▶

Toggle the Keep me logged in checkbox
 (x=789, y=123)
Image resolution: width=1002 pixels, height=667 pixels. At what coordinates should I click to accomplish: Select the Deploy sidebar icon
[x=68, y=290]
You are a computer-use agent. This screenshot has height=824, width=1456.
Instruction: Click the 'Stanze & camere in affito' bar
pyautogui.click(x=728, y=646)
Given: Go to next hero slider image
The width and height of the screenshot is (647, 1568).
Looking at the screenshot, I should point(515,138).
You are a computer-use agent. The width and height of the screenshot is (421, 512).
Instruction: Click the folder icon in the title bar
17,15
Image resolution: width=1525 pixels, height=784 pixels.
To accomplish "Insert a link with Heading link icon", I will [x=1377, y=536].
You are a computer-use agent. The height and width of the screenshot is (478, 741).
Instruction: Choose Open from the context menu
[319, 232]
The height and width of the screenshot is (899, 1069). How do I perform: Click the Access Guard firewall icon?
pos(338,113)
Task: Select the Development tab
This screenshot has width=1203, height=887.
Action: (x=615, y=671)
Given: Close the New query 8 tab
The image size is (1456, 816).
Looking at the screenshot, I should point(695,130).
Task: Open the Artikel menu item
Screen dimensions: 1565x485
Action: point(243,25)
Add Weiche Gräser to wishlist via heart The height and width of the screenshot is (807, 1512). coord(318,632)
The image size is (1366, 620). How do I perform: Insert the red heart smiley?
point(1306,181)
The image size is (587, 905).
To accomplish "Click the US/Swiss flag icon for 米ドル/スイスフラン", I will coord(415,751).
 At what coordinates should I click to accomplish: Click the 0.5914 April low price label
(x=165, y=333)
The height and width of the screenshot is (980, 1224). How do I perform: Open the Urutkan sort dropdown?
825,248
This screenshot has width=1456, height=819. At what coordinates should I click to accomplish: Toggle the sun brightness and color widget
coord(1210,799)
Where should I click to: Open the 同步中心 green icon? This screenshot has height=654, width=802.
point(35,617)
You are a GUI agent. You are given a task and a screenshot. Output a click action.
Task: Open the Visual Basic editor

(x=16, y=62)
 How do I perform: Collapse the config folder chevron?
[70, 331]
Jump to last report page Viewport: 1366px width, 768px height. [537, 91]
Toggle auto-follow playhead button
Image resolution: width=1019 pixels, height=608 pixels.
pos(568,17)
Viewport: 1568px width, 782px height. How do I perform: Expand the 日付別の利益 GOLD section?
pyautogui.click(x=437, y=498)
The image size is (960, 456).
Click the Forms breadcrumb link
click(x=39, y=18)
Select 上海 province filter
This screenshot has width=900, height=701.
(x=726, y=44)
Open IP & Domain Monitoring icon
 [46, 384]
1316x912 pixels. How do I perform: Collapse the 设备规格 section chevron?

◀

» Exercise task:
Extract every line of the entries above that contains the word "menu", copying each line in full.

» Solved problem:
Instruction: Choose Open from the context menu
Task: Open the Artikel menu item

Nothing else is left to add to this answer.